» **Work required**
Rewrite the records from the line with "What do you" up to and including the line with "The height and", putting "settings-icon" in place of "camera-icon" and changing nothing else.

» **Data**
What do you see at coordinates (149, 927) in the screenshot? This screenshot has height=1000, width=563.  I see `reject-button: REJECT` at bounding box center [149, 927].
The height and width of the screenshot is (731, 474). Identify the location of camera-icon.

--

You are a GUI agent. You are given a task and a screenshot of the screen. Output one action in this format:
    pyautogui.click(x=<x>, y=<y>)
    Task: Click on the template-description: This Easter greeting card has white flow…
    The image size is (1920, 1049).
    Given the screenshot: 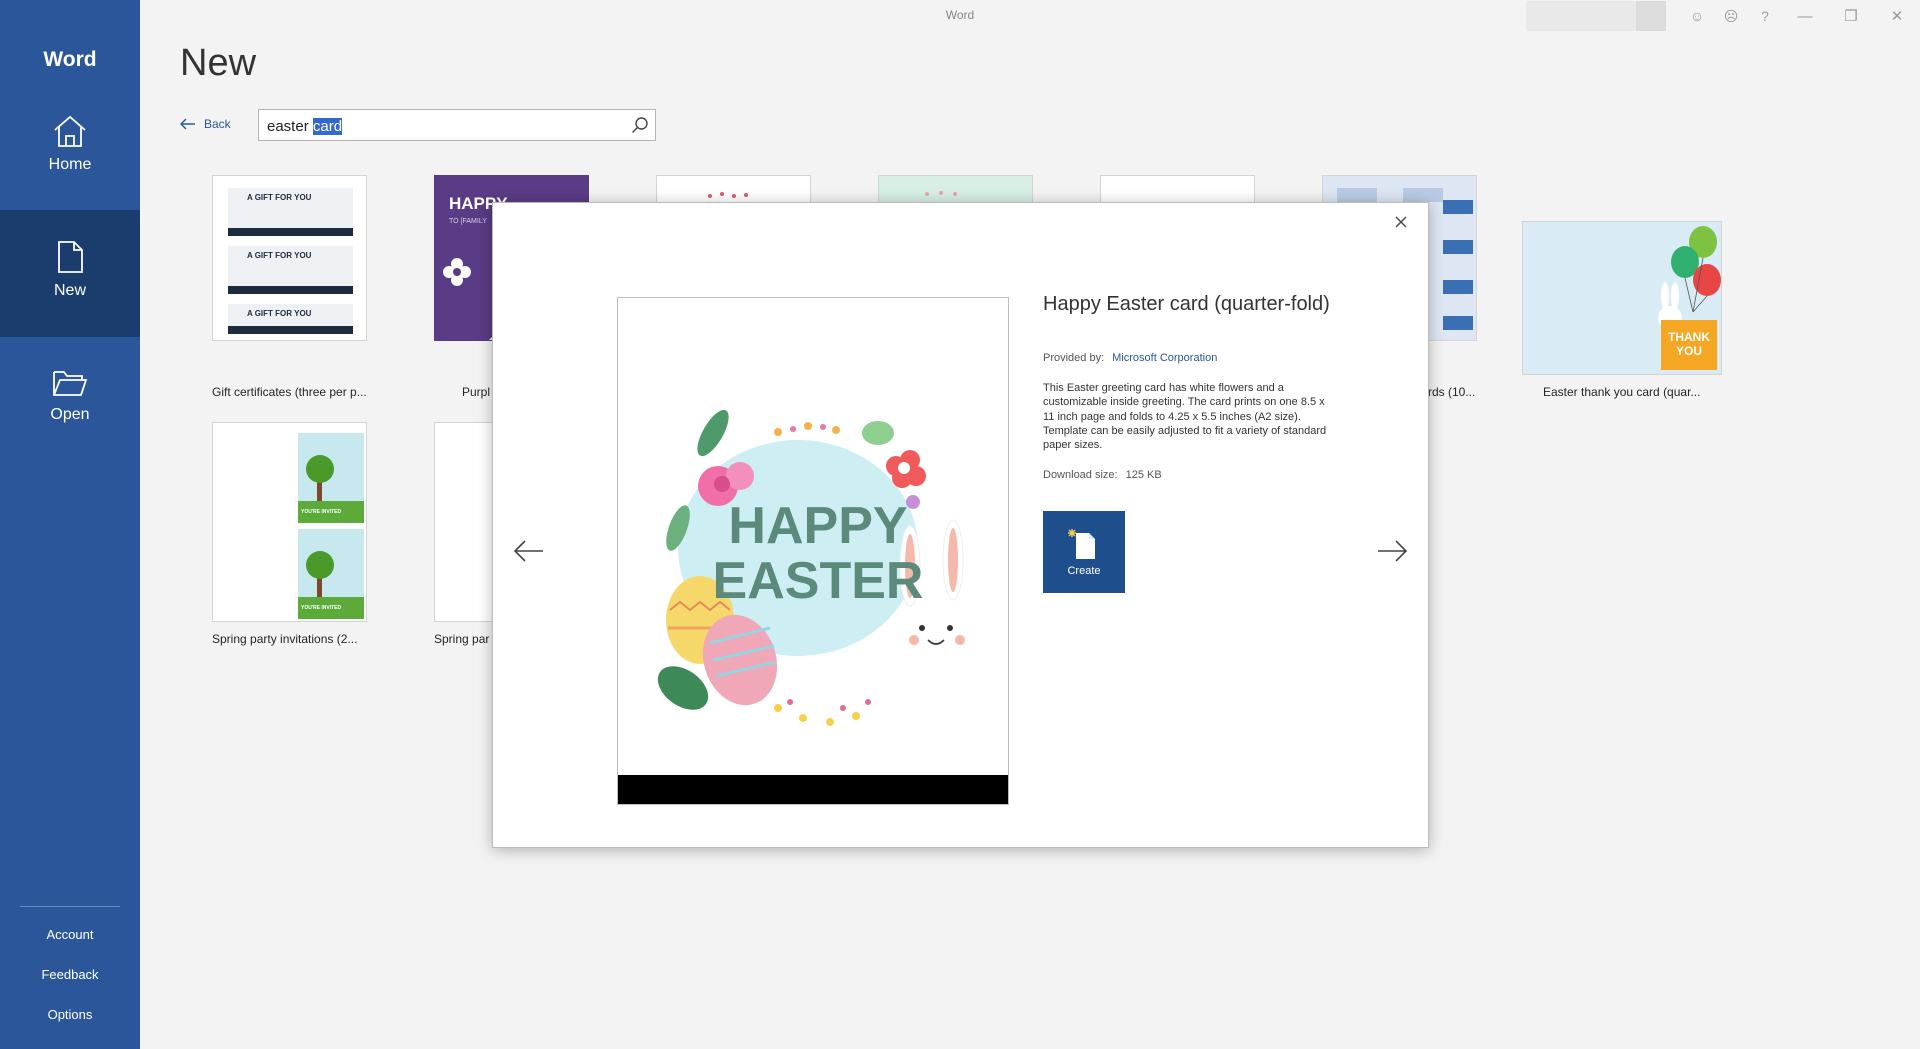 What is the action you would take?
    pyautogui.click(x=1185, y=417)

==

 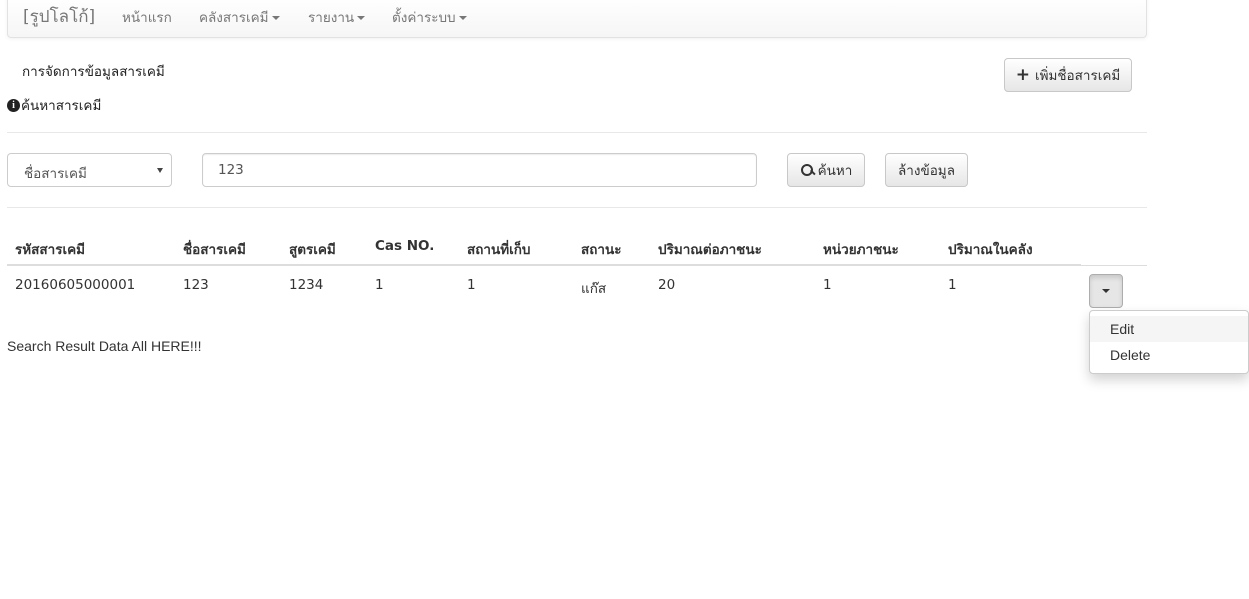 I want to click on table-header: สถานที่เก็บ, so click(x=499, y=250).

» **Result**
What do you see at coordinates (149, 927) in the screenshot? This screenshot has height=1000, width=563.  I see `reject-button: REJECT` at bounding box center [149, 927].
The height and width of the screenshot is (731, 474). Identify the location of settings-icon.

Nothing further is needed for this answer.